[bmx] SplitString by Perturbatio [ 1+ years ago ]

Started by BlitzBot, June 29, 2017, 00:28:40

Previous topic - Next topic

BlitzBot

Title : SplitString
Author : Perturbatio
Posted : 1+ years ago

Description : Function to split a string at the specified delimiters and returns a Tlist as the result

Code :
Code (blitzmax) Select
Function SplitString:TList(inString:String, Delim:String)
Local tempList : TList = New TList
Local currentChar : String = ""
Local count : Int = 0
Local TokenStart : Int = 0

If Len(Delim)<>1 Then Return Null

inString = Trim(inString)

For count = 0 Until Len(inString)
If inString[count..count+1] = delim Then
tempList.AddLast(inString[TokenStart..Count])
TokenStart = count + 1
End If
Next
tempList.AddLast(inString[TokenStart..Count])
Return tempList
End Function

'Example usage:
Local myList:TList = SplitString("This is a longer test string that I am using to test this split string test thing", " ")

If myList Then
For a$ = EachIn myList
Print a$
Next
EndIf


Comments : none...

Henri

Hi,

sorry I'm bit late to comment:-(.

Blitzmax already has a built-in split string method:
Code (blitzmax) Select
Local txt:String = "This is a longer test string that I am using to test this split string test thing"
Local ar:String[] = txt.Split(" ")

For Local i:Int = 0 Until ar.length
Print ar[i]
Next


Split is a basic tool for parsing text in an easy way.

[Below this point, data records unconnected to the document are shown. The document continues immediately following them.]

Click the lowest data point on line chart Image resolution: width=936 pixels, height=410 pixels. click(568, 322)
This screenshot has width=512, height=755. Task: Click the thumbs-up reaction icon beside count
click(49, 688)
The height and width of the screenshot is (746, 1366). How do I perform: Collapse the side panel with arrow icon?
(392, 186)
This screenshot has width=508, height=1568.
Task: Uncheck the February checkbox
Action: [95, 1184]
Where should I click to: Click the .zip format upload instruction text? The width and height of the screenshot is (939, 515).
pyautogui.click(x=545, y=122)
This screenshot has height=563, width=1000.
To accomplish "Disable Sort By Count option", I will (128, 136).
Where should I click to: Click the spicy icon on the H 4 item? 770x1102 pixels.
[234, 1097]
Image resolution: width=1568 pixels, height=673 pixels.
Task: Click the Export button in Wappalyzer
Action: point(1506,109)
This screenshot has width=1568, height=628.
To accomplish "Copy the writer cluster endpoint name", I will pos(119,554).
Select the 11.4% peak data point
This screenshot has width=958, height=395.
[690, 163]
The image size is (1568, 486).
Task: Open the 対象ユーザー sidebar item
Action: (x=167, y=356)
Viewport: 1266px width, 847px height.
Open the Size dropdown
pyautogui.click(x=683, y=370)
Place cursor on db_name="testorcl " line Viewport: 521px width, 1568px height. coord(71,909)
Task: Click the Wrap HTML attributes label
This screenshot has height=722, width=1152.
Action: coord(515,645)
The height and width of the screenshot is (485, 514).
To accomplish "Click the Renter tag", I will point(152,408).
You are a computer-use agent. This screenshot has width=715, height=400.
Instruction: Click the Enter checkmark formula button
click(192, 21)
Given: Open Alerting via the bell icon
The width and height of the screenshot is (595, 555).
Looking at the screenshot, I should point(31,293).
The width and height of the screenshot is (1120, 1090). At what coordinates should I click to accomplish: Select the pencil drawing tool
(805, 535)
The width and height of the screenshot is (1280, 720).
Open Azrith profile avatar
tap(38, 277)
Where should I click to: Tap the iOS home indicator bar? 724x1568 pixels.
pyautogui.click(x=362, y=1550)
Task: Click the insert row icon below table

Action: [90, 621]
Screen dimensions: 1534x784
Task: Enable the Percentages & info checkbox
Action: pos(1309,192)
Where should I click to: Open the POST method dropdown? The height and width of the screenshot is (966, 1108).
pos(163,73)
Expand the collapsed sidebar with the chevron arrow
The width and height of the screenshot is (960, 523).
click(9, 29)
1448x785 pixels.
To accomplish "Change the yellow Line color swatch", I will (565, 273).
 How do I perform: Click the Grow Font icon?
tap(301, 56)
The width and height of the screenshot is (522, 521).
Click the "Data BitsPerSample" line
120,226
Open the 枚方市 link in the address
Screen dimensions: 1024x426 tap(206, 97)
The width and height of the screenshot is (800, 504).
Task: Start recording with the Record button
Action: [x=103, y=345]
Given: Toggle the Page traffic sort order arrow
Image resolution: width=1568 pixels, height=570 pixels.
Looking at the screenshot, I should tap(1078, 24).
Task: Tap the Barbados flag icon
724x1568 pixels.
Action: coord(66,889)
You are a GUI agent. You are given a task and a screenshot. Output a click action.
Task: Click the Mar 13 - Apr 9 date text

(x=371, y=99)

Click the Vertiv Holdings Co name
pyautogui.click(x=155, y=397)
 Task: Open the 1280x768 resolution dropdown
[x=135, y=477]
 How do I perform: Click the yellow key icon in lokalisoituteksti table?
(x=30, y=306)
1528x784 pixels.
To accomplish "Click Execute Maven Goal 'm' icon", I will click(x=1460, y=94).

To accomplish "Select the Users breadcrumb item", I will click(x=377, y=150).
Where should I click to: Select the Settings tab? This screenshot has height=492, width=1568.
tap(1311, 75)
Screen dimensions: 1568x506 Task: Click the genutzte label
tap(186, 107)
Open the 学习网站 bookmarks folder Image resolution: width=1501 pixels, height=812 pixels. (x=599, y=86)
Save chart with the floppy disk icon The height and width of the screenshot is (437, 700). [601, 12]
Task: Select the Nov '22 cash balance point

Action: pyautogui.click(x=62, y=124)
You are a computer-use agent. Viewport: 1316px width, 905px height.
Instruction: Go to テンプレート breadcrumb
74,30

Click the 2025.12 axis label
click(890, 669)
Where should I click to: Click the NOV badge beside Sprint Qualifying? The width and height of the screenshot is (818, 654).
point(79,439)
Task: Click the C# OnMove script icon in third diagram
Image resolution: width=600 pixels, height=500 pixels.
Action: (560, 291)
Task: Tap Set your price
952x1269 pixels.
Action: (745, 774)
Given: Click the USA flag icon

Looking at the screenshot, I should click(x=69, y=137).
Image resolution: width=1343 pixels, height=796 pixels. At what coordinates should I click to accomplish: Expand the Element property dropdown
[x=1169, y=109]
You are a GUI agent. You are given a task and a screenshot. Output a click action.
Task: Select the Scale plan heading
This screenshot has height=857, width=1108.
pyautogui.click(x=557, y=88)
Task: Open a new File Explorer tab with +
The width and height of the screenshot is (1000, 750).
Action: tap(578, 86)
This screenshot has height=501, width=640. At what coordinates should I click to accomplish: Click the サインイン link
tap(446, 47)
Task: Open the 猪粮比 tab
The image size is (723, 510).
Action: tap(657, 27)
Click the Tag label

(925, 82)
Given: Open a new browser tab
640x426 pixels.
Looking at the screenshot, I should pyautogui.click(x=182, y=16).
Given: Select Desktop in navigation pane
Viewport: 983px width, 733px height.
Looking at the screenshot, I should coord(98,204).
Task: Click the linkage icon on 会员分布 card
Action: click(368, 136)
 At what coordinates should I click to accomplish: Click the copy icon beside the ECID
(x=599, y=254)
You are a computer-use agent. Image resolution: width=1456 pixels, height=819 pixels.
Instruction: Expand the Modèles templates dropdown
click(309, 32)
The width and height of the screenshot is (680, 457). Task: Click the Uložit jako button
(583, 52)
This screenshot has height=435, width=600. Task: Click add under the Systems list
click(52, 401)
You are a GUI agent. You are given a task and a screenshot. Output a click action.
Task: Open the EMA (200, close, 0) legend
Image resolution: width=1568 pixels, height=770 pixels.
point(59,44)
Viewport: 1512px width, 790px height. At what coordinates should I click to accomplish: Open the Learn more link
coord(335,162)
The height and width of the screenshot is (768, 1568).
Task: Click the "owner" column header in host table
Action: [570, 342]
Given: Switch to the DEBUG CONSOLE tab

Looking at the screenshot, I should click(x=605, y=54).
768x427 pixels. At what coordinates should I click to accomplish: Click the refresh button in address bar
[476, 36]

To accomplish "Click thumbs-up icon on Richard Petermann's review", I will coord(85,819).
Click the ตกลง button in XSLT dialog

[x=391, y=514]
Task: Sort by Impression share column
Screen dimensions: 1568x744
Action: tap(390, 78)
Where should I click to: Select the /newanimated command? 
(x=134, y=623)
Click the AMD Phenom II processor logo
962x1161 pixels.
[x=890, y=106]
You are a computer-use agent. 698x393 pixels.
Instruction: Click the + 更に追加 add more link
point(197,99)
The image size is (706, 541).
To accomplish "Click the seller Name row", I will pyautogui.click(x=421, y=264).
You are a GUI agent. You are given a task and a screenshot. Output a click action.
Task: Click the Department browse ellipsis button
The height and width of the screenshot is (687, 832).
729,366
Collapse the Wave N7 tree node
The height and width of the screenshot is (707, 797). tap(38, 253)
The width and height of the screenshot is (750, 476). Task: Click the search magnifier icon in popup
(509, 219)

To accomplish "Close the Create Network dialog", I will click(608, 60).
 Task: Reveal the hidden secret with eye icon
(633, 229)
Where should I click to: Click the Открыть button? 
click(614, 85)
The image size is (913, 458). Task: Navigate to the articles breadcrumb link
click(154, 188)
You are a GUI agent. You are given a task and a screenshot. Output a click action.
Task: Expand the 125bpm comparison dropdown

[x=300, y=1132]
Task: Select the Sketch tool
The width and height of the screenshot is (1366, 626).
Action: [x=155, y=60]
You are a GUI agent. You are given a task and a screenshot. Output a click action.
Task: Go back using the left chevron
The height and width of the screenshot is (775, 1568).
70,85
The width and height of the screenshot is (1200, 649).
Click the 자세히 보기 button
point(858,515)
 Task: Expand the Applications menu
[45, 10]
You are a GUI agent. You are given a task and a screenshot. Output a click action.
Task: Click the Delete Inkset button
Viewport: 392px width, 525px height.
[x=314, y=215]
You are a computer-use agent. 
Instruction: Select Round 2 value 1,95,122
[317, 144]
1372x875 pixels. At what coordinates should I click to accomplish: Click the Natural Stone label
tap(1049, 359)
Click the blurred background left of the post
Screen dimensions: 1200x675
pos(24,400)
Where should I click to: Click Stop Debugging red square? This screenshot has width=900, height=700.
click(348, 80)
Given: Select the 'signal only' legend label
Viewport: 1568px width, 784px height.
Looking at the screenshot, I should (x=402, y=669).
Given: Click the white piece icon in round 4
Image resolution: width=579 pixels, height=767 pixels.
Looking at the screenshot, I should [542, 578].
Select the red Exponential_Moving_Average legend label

Yours is a slightly lower level approach, but good when more advanced control is needed: For instance split can only have one delimiter as far as I know.

-Henri
- Got 01100011 problems, but the bit ain't 00000001

Derron

His whole function seems to do performance-critical stuff:

- initializes new objects and afterwards returns null when an invalid param is passed (better return null right at the beginning as no precalculations are needed)

- does a "bla[c ... c+1] = delim" check which is a "slice" operation instead of just checking the array indice itself (dunno if the "ASM" code is the same at the end but always thought "slicing" is more expensive)


bye
Ron

Henri

Yes, slicing in checking is unnecessary.

Better way would be checking against character code.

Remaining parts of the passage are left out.